Well... almost. I think the calculations are slightly off. First of all, HHV only has some Gold and mostly Platinum season rates, so most of the year its 2+ weeks (2,200 pts/week) instead of 3+.  Those 2,200 pts convert to over 50K HHonors pts. If used with the VIP rewards certificate I discussed, that would be worth two nights towards the total for six nights.  

The week at the HHV if booked open season could be had for $460.00 (even less if Elite).  Two nights at a premium location Hilton brand hotel (like NYC in the example I gave) can cost over $400/night.  So theoretically you're getting over $800 for your 2,200 HGVC pts instead of $460.  I still think an argument could be made that it's good deal.

Like I said, it's all how/when you use the HGVC points vs. how/when/where you use the HHonors points.  Both can be used to either advantage, or improperly wasted away in both places.

In the example quoted, of course I would never recommend using HHonors points at an HGVC property (HHV) where you can use HGVC points directly for a massive savings!  And of course you can get maximum mileage out of points by staying in a studio for three weeks at one property during gold season... but the whole point is that they can be utilized for fantastic locales all over the globe using the Hilton's thousands of worldwide properties; no need to limit yourself to just HGVC.

- **PARTS OF THE EXERCISE**
1. Copy the entries, starting with the line that contains "Select Preguntas frecuentes in the sidebar" and going on through the line that contains "tap(385, 590)". Leave the pictures out of your copy.
2. Write the next part of the forum post about HGVC and HHonors points, picking up after its final sentence.

- **SOURCE RECORDS**
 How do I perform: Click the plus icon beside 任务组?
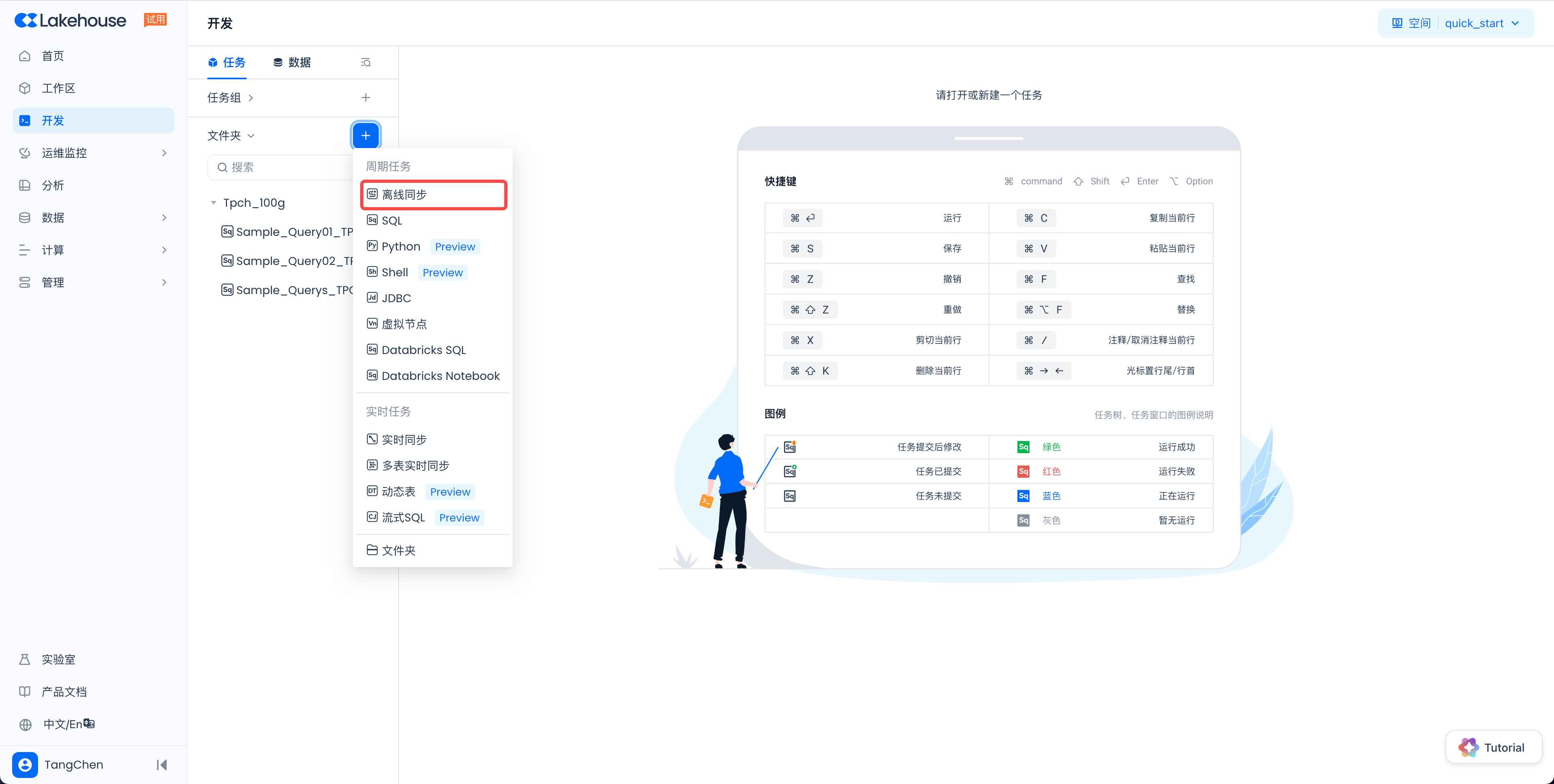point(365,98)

==

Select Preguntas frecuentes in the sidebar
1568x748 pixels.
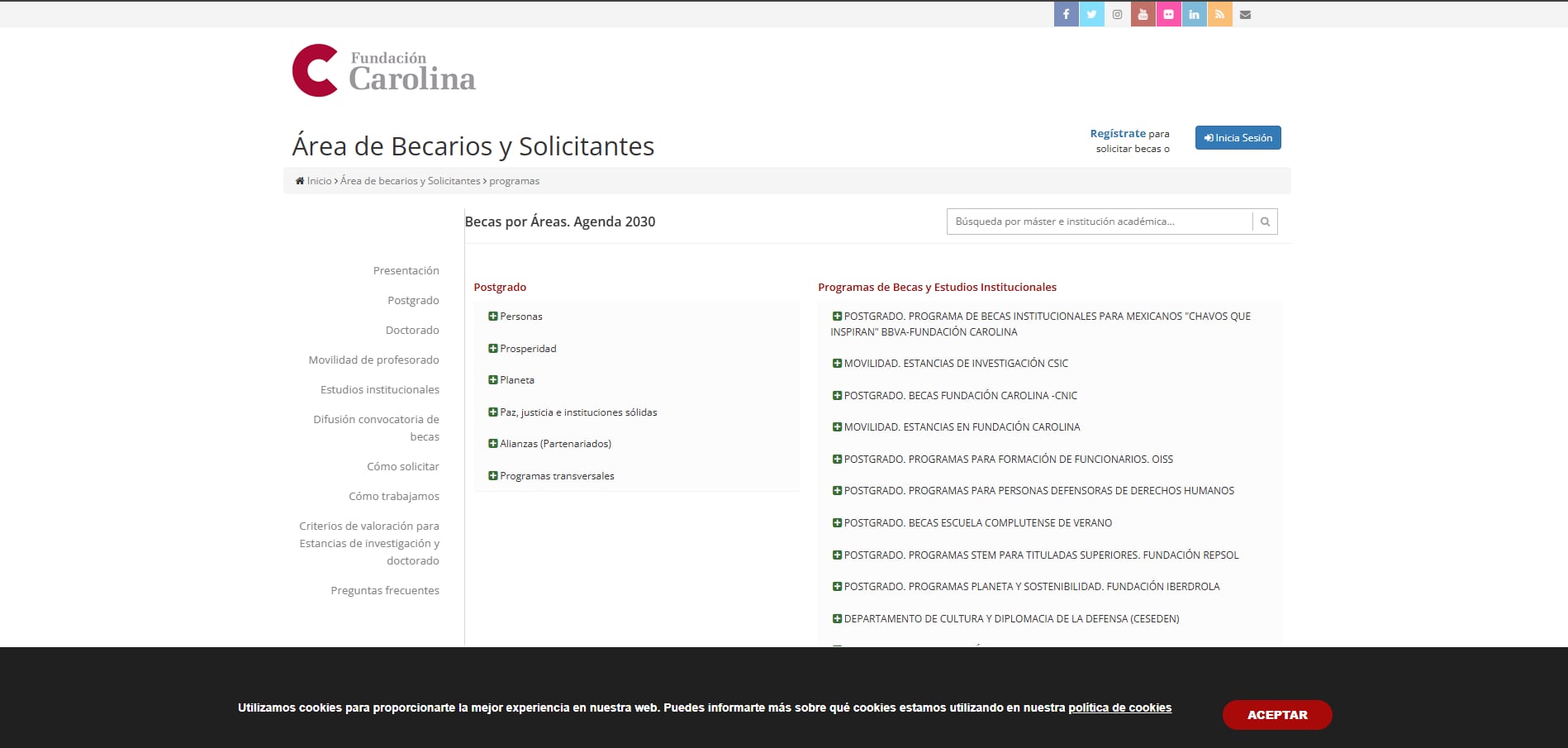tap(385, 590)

- **FINAL ANSWERS**
1.
Select Preguntas frecuentes in the sidebar
1568x748 pixels.
tap(385, 590)

2.
----------



## chesterbhoy (Aug 8, 2007)

An example of value for money if Hhonors Points used - Hilton Seychelles Northolme Resort & Spa - King Hillside Villas - $1180 per night (Check-in: Sat 01 Sep 2007 & Check-out: Fri 07 Sep 2007). 

If a VIP Reward code was used, this would be 175,000points.


----------



## StuckinChicago (Aug 8, 2007)

Here is some futher clarification on converting to HHonors points for those that are interested:

--As an HGVC owner you would be eligible for VIP Rewards. For a 6 night stay they are 150K points for Category 5 hotel and 175K points for a Category 6. This is the best use of the points.

--If you have the Hilton AmEx, it opens up another reward code for you called AXON. This will get you 4 nights in a Cat 6 for 125K points.

--You can call either HHONORS or HGVClub to reserve the nights using the VIP reward. I normally reserve the reward stay via the HHONORS desk since they have more experience in booking these types of reward request. If all of your points are in your HHONORS account then request the award certificate from the HHONORS desk at no charge. However if you are using HGVClub points or a combination of both, then you must call the HGVClub desk to obtain the award certificate and pay their service charge fee.

--Conversion to HHonors points:
It is currently 20:1 for current year reservations of fewer than 6 nights. If you are booking 6 nights using one of the going global VIP Rewards, you can do this any time during the year and you'll get 23 for 1.

--If you have Gold or Diamond HHonors status there are no blackout dates for using your Honors points or for the VIP rewards.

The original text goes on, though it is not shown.